3- Las prácticas politiqueras están llegando a la Usco

Los gastos en publicidad y la logística del día de las elecciones mostraron que las prácticas comunes en otro tipo de elecciones están llegando a la Usco.

Horas después de que se conocieran los resultados que favorecieron a la profesora Nidia Guzmán, una agencia de consultoría política y electoral llamada ‘Ganar’ salió a cobrar parte de ese triunfo.

‘Ganar’ menciona que hizo ‘la investigación, el diseño profesional de imagen y la implementación de estrategias eficaces y eficientes’, que llevaron a la victoria a Guzmán. Detrás de la consultora aparecen varios egresados de la Universidad como el abogado Faiver Aroca, que fue uno de los asesores más cercanos del exalcalde de Neiva, Pedro Suárez.

En las otras campañas también se vio.

Desde la campaña del profesor Albarracín enviaron mensajes de textos a estudiantes, docentes y egresados, invitándolos a votar por él.
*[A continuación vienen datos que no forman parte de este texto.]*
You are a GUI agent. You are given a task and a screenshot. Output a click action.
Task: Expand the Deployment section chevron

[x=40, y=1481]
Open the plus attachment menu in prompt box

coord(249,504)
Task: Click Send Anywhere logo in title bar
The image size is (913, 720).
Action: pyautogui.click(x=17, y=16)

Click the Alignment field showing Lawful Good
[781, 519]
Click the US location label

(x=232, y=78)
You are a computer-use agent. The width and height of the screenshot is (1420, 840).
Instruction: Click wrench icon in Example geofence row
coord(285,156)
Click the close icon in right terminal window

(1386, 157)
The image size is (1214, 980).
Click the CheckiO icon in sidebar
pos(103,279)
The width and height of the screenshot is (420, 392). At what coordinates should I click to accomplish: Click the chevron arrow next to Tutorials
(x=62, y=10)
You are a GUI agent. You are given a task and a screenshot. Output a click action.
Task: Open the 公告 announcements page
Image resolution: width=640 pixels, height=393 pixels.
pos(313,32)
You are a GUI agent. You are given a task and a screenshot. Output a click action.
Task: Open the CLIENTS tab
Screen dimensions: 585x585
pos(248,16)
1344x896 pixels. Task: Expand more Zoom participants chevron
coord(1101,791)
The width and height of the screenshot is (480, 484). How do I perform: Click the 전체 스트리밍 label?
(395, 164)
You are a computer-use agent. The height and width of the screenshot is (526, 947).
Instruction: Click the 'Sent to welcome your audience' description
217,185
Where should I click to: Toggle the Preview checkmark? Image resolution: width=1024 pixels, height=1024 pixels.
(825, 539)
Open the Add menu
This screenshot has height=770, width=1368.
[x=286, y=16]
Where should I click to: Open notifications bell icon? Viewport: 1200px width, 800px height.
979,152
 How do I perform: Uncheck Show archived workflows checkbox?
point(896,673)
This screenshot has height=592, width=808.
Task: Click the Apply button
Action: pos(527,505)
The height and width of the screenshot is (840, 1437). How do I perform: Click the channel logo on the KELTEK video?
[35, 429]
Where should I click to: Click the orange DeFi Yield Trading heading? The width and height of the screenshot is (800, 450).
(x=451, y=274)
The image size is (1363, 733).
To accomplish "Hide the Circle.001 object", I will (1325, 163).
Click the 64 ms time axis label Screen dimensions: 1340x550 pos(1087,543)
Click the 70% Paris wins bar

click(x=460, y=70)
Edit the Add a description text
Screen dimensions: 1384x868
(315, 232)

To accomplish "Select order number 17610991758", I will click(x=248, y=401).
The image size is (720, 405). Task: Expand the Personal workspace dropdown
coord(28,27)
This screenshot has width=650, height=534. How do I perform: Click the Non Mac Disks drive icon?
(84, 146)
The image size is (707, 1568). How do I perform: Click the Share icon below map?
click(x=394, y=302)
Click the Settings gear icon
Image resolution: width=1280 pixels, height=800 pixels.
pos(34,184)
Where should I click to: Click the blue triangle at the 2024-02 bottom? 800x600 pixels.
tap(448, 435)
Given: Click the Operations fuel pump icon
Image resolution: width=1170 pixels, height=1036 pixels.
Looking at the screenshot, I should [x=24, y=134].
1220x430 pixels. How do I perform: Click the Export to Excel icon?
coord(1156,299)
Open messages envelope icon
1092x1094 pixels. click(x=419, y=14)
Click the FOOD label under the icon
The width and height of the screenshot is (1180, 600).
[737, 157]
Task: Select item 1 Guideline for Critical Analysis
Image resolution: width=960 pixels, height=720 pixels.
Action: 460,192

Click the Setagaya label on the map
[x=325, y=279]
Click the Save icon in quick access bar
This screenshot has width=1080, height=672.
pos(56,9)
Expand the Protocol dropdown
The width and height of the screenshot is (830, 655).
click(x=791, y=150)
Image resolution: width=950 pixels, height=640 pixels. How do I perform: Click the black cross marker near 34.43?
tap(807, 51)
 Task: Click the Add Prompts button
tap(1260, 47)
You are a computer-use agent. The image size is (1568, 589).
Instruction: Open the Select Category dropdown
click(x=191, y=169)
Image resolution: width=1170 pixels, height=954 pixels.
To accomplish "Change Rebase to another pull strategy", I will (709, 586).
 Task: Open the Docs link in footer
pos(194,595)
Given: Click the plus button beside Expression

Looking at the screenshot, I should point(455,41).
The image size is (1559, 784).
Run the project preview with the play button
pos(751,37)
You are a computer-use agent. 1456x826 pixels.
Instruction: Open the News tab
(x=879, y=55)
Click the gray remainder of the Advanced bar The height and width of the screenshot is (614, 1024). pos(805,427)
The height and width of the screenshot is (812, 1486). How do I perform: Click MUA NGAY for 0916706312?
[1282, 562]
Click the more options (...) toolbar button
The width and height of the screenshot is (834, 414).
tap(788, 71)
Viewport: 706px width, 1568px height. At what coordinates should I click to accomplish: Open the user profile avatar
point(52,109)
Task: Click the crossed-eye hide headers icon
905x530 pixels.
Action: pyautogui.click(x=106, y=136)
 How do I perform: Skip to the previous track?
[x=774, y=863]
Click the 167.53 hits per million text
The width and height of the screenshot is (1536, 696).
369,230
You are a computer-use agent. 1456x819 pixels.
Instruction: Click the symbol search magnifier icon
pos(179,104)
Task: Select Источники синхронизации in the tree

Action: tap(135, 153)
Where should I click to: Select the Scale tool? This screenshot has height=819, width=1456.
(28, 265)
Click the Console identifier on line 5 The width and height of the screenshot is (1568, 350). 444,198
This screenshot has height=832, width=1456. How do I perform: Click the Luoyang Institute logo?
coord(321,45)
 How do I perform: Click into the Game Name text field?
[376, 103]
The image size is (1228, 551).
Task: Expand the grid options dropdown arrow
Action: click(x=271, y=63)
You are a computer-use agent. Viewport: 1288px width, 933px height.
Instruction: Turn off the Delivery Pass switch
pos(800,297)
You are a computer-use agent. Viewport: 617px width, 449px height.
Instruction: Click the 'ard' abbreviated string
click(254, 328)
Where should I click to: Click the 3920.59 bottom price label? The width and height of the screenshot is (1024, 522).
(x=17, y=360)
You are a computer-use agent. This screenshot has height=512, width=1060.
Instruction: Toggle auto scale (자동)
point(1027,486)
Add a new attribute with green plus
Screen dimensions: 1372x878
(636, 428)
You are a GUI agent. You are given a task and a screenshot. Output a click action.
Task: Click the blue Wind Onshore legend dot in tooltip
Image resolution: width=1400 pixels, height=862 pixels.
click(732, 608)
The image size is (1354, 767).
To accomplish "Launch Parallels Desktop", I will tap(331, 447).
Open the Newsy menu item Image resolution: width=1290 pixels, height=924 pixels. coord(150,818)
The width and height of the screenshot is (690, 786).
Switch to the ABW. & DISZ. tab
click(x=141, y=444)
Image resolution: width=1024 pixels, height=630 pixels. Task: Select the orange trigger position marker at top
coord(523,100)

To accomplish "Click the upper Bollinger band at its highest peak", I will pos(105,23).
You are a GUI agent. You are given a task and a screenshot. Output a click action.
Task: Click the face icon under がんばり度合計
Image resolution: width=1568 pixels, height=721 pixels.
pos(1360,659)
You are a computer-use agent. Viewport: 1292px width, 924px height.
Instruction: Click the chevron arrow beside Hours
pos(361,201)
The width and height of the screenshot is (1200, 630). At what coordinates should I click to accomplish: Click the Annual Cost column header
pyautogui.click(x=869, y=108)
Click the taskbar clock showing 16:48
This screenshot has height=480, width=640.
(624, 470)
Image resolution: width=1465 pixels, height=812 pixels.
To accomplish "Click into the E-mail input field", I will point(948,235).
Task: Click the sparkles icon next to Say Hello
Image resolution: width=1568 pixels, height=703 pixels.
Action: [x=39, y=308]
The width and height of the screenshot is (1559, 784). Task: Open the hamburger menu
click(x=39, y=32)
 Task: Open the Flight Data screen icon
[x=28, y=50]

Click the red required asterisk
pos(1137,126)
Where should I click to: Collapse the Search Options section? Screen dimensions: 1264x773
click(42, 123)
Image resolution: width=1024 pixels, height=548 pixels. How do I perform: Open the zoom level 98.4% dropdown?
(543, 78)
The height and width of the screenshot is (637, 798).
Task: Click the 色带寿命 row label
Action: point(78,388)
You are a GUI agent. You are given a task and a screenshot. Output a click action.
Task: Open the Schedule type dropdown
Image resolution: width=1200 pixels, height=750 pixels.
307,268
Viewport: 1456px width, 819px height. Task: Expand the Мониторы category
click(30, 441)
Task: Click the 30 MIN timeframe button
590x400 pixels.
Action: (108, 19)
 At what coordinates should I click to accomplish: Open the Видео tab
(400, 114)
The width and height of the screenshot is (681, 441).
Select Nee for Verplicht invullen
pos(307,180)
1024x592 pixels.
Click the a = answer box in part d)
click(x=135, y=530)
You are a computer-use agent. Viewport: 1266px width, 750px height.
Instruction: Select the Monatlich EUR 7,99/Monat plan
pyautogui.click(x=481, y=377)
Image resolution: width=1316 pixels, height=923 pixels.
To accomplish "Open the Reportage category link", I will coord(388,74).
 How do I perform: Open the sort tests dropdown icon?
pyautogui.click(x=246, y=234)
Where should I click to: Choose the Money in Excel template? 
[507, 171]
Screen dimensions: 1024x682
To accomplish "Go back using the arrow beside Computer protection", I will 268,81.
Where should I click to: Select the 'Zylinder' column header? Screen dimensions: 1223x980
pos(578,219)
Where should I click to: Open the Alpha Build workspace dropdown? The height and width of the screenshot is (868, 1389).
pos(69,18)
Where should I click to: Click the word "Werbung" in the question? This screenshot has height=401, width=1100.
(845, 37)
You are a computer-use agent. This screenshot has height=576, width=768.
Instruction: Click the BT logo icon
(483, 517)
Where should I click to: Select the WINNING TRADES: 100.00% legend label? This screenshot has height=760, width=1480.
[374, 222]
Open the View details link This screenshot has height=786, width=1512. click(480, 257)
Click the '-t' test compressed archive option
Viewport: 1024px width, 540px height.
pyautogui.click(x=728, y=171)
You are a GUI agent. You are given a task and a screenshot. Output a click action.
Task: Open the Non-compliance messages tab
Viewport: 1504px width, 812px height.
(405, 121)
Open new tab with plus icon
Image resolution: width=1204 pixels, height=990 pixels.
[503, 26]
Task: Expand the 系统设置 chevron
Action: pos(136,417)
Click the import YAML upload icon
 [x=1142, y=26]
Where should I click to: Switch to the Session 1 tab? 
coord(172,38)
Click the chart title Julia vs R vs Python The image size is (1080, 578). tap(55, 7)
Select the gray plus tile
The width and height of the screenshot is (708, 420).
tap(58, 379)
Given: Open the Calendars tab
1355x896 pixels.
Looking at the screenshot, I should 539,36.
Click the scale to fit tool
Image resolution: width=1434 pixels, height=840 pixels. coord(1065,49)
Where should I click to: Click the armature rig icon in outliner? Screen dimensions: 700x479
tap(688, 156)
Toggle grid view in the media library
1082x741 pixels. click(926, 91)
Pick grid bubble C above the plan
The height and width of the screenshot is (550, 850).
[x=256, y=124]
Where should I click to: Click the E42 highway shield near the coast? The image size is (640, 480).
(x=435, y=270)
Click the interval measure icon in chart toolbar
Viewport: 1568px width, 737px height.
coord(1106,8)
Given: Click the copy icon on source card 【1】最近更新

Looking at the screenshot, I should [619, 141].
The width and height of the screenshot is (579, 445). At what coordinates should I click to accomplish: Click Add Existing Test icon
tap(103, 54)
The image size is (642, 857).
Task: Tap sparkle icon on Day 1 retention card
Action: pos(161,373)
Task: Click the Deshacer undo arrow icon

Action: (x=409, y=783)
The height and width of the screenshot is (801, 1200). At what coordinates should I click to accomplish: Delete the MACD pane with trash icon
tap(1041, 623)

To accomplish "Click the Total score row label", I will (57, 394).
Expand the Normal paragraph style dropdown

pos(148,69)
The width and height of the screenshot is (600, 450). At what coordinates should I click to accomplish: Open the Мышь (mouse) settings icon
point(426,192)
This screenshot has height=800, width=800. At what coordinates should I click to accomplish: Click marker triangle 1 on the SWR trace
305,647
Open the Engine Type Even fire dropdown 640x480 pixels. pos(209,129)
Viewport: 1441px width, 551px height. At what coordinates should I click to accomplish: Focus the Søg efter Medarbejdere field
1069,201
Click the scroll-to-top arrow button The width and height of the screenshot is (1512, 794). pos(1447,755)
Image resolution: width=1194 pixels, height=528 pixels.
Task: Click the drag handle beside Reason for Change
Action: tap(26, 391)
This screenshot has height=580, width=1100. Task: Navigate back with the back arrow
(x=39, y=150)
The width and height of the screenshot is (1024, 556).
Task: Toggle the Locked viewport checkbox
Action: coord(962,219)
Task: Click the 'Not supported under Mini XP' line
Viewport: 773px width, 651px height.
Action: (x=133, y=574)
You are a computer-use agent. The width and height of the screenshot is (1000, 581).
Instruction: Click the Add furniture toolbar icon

No se sabe quién filtró esa base de datos, que se supone es privada.

La campaña de la profesora Myriam Lozano repartió publicidad el día electoral en dulces.

Y como nunca había ocurrido las tres campañas dispusieron de puestos de información en los que aparte de decirle a las personas dónde debían votar les pedían el voto.

4- La participación está aumentando

El punto a favor de la jornada fue el de la masiva participación electoral. Desde la mañana cuando se abrieron las urnas en el puesto de votación de la sede central hubo filas de votantes esperando su turno.

Inclusive en la noche cuando se dio el cierre de las urnas, hubo gente que se quedó sin votar.

Eso representó que al final en las cinco sedes (Garzón, Pitalito, La Plata y dos de Neiva) se contaran cerca de 8.500 votos, 5722 de estudiantes (casi la mitad de los que podían votar), 663 entre docentes de planta y catedráticos, y 2069 de egresados.

En las elecciones de 2014, hubo un poco más de 6 mil votos, (577 docentes, 4.698 estudiantes y 1.323 egresados), mientras que en 2007 la participación fue de 6.600 votos.